Dr. Gilbert Leggett and Dr. James Ponder receiving outstanding service awards accompanied by their wives Altaire Leggett and Fannye Ayer Ponder. Photo courtesy of Allyson Leggett Watson.
BY JON WILSON, Columnist
Dr. Gilbert Henry Leggett is remembered fondly as an African-American dental pioneer in St. Petersburg.
A native of Key West, Dr. Leggett graduated from Nashville’s Meharry Medical and Dental College in 1924. The school was the first dental school in the South for African Americans.
After briefly practicing in Jacksonville, Dr. Leggett opened his practice in St. Petersburg in 1925. His first office was across the street from the Webb’s City furniture store on Second Avenue South. In 1959, he moved his office to 2154 9th Ave. S.That site will be remembered on the heritage trail currently being developed by the African American Heritage Association.

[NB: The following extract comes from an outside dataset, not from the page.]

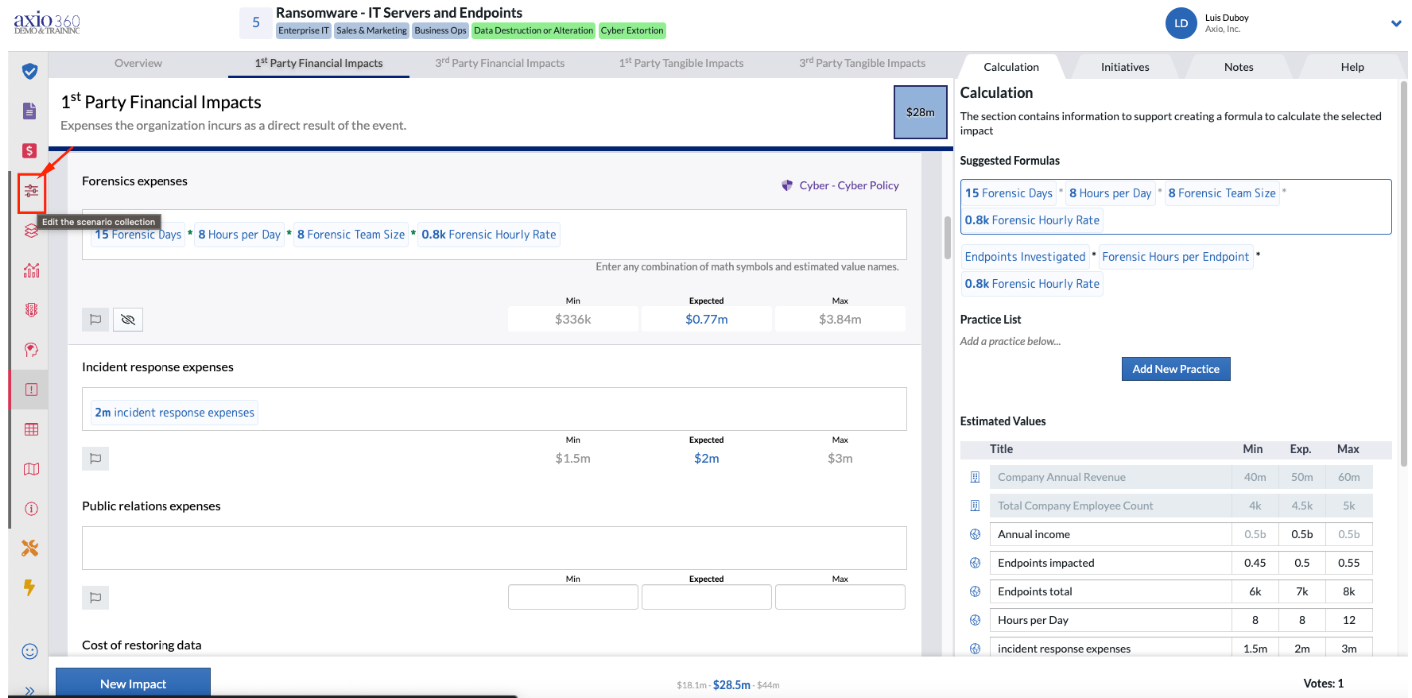Open the blue shield icon in sidebar

tap(30, 71)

In addition to providing dental care for a growing black community, Dr. Leggett was a busy civic activist. He helped found the Melrose Park YMCA and was instrumental in bringing scouting to the community. He is perhaps most famously known for his early civil rights leadership in the city.
During the 1940s, he led the legal action that struck down the white Democratic primary in St. Petersburg. In a 2011 article, the St. Petersburg Times — now the Tampa Bay Times — named Dr. Leggett among five people who made a difference in Pinellas County’s first century of existence.
Dr. Leggett’s wife Altaire Leggett taught school and was widely regarded in the community as a PTA enthusiast and a social leader. She served as an executive committee member of the Gibbs High School PTA for years and was president of the St. Petersburg-Tampa Links chapter.
The Leggett community contributions continued through Gilbert H. Leggett’s son, Dr. Gilbert Martin Leggett, who was affectionately known as Sonny. The father-and-son team worked together in the Ninth Avenue office. The younger Dr. Leggett taught math at Gibbs before following in his father’s footsteps and earning a degree in dentistry at Meharry. A 1947 Gibbs graduate, he served as a recreation leader for children. His wife Daisy worked as a dental assistant for another acclaimed community leader, Dr. Robert J. Swain. Dr. Leggett joined his father in 1963 at the Ninth Avenue office, and a “grand reopening” was held to mark the occasion.
Sonny Leggett had a reputation in the community for extending special care to indigent residents. A friend once said of him: “It was not unheard of for him to be working away late at night on people he knew would never be able to pay him a dime.” The younger doctor also built a reputation for being an outspoken critic of Pinellas County school officials during the early days of desegregation. He also frequently criticized the police department regarding its relationship to the black community, and was an active participant in the Community Alliance.
A 1971 feature article in the Times described him this way: “A man in the middle — both respected by the white power structure, which is committed to building upon tradition, and loved by the meek as well as the most militant blacks, who are determined to crack the white man’s double standard.”
This is another in a series of articles about the individuals, events and places that are being recognized by the African American Heritage Association.